EXERCISE INSTRUCTIONS: Extract every line from the rows below that contains the word "perform".

Item position entries
* START *
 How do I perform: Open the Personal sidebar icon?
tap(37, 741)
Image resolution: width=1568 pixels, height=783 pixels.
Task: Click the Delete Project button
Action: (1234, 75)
* END *
EXERCISE OUTPUT:
 How do I perform: Open the Personal sidebar icon?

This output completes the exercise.